▸ Given request 1: In the passage on due diligence, how far back might the buyer review bank statements?

After an offer in the form of an LOI (letter of intent) has been accepted by the seller; the buyer will conduct due diligence. In this phase, the buyer will have the opportunity to discover everything about the business. When I mean everything, I mean everything.
You can watch the YouTube video here – https://youtu.be/5lvt-ZuKFzw
The buyer wants to make sure that what the seller is representing is actually true. What does this mean for the seller of the business. If the business was marketed honestly without fluff and misrepresentation then the due diligence should be smooth.
The buyer of the business will need to review financial statements including tax returns and go line by line and expect an answer from the seller. The buyer would also review client contracts, resumes of the employees/contractors, non-compete clauses with employees, possibly meet with key employees who are aware of the sale. Current leases, bank statements possibly going back 3 years, company corporate records, conduct a background check on the company and the list goes on and on. An appraisal for the business could also be requested at this time.

▸ Exercise data:
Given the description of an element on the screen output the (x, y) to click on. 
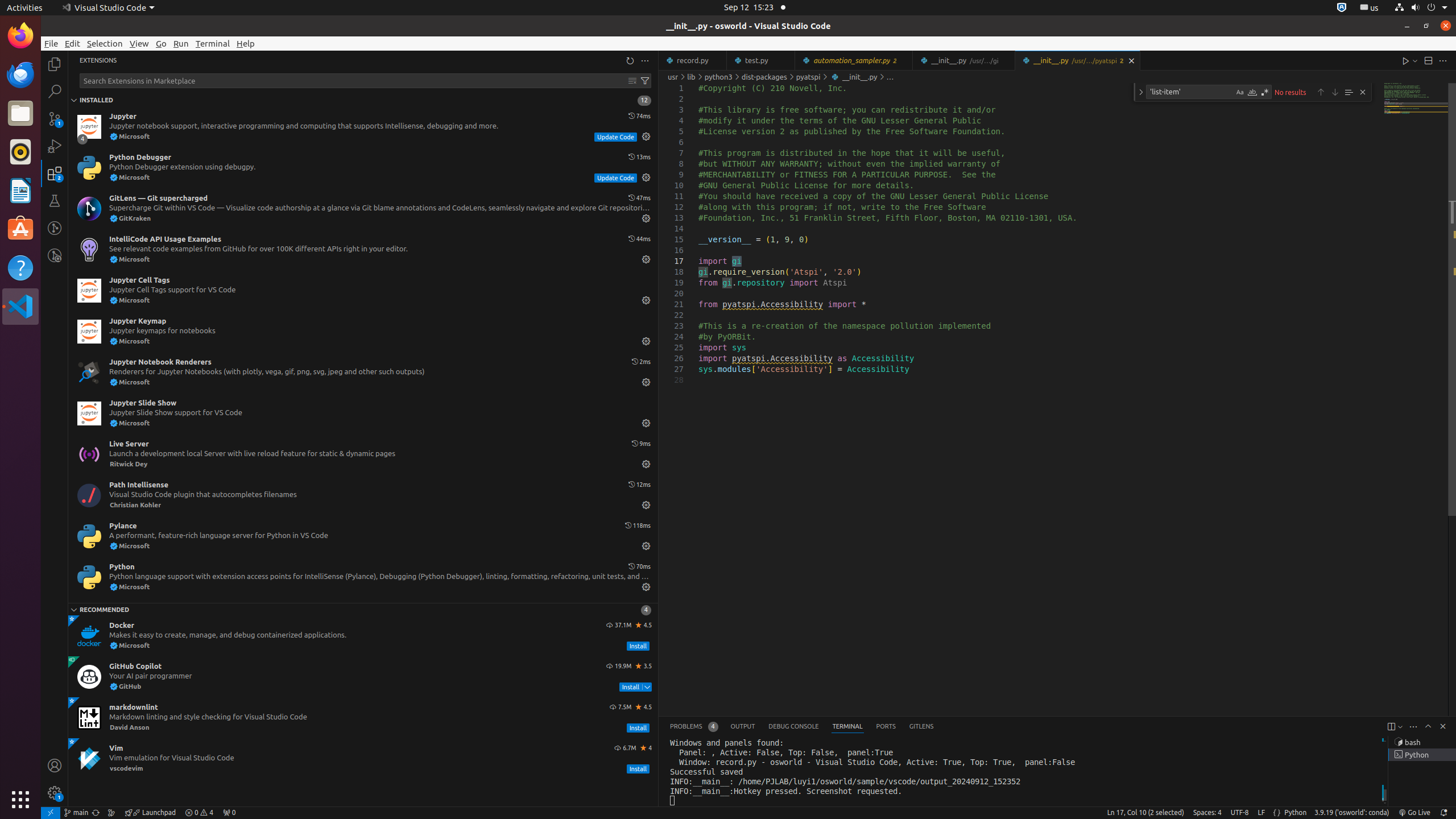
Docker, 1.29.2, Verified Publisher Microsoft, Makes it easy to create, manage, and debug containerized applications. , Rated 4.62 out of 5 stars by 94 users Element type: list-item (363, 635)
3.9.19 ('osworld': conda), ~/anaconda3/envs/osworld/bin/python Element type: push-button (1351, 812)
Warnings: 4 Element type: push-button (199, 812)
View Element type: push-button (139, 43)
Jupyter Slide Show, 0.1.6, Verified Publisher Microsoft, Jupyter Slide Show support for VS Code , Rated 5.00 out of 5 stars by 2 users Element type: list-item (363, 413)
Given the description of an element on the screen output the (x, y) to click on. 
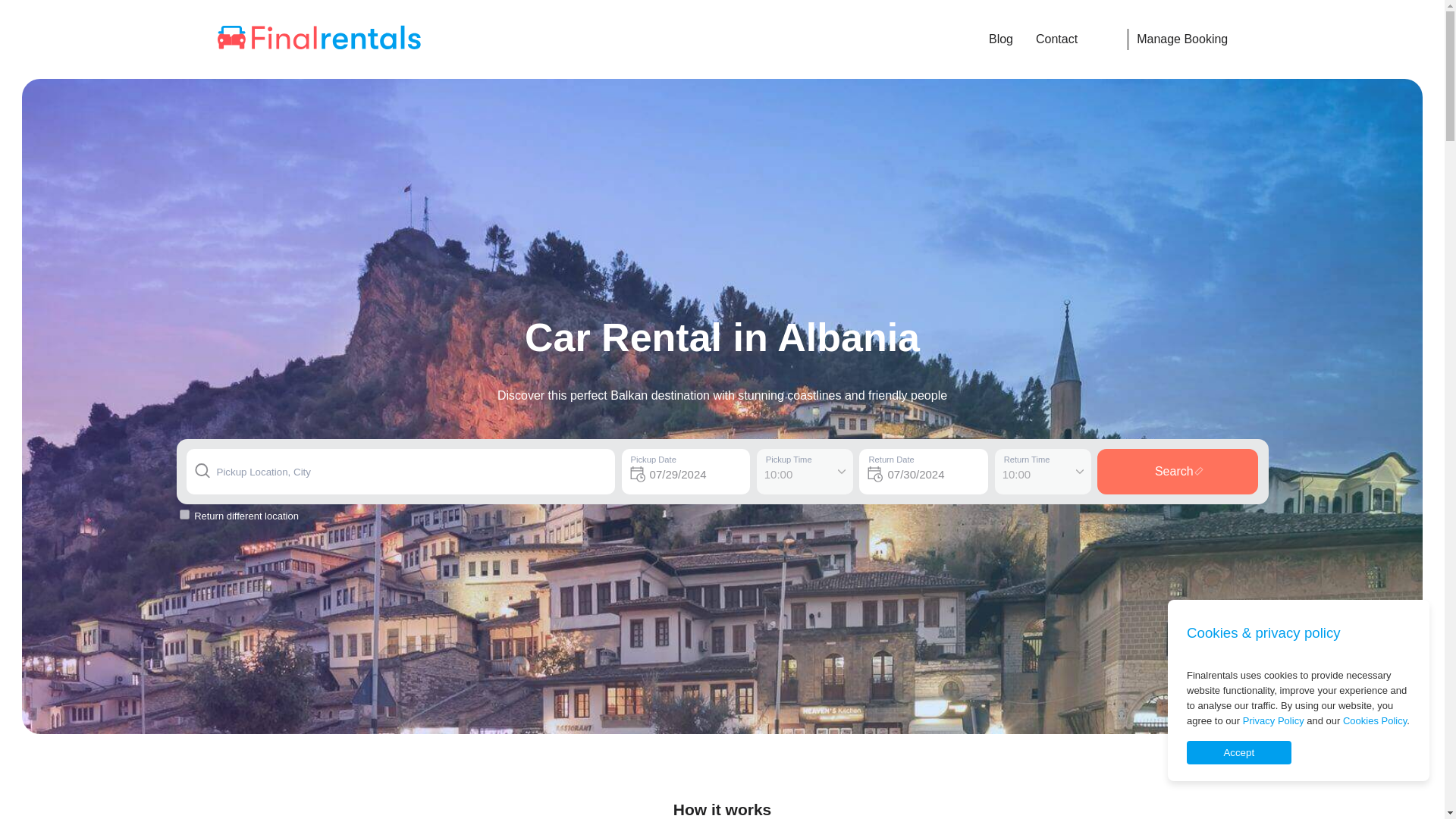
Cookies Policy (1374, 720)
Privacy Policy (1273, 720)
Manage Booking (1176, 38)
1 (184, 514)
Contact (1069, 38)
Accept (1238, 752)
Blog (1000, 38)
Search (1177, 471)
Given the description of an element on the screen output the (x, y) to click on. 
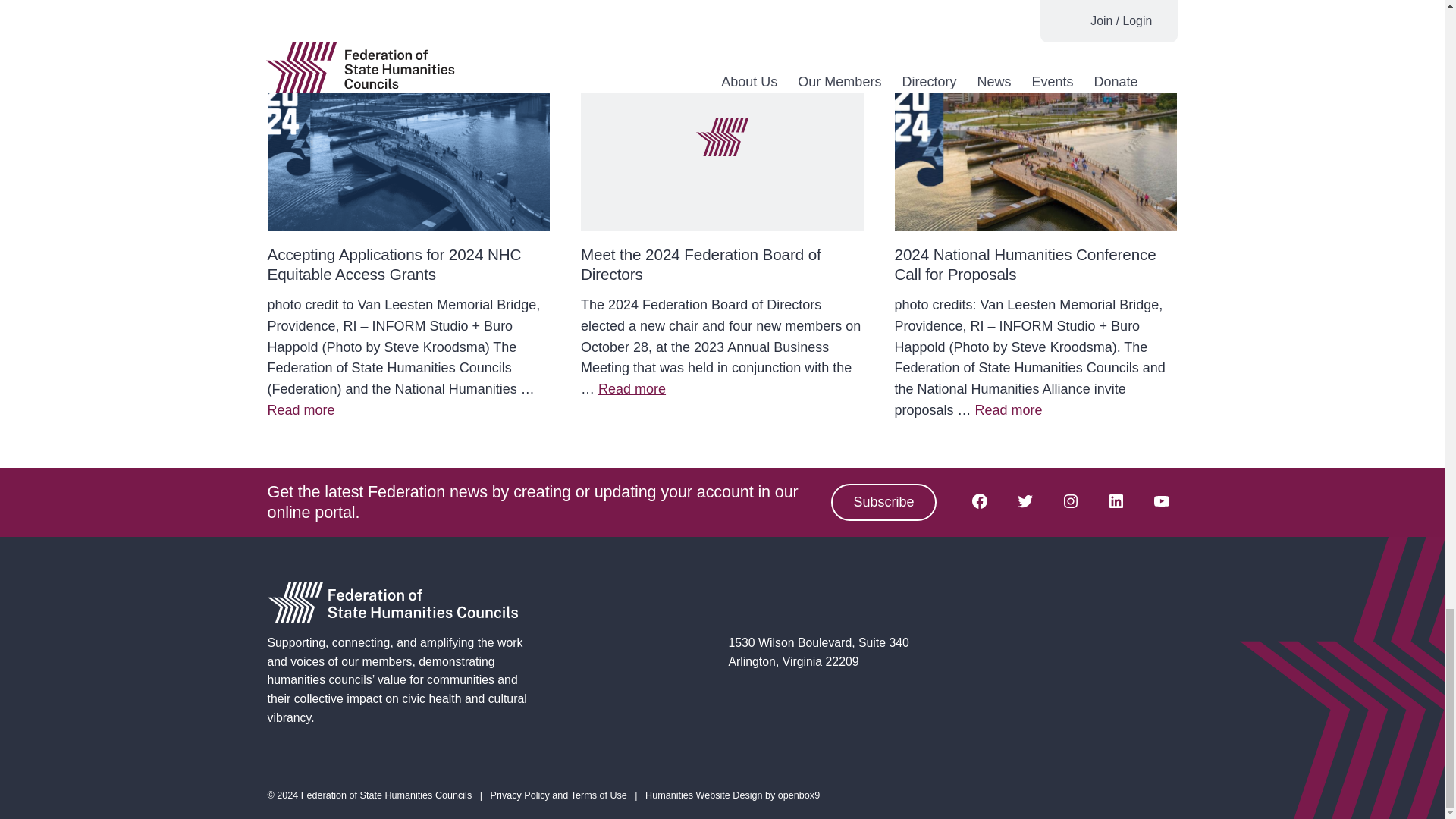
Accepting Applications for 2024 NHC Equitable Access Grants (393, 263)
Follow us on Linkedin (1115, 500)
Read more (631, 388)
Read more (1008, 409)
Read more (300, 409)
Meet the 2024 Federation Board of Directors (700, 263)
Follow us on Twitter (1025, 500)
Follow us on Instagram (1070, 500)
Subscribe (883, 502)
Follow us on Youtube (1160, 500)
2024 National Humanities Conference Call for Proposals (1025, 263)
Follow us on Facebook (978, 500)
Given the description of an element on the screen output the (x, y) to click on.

▸ Given request 2: In the entries, take the part that runs from the line containing "Cookies Policy (1374, 720)" through the end of the entries and give it again with "Read more" switched to "Continue reading", leaving everything else unchanged and omitting the pictures.

▸ Task result 1: Possibly 3 years.

▸ Task result 2:
Cookies Policy (1374, 720)
Privacy Policy (1273, 720)
Manage Booking (1176, 38)
1 (184, 514)
Contact (1069, 38)
Accept (1238, 752)
Blog (1000, 38)
Search (1177, 471)
Given the description of an element on the screen output the (x, y) to click on. 
Accepting Applications for 2024 NHC Equitable Access Grants (393, 263)
Follow us on Linkedin (1115, 500)
Continue reading (631, 388)
Continue reading (1008, 409)
Continue reading (300, 409)
Meet the 2024 Federation Board of Directors (700, 263)
Follow us on Twitter (1025, 500)
Follow us on Instagram (1070, 500)
Subscribe (883, 502)
Follow us on Youtube (1160, 500)
2024 National Humanities Conference Call for Proposals (1025, 263)
Follow us on Facebook (978, 500)
Given the description of an element on the screen output the (x, y) to click on.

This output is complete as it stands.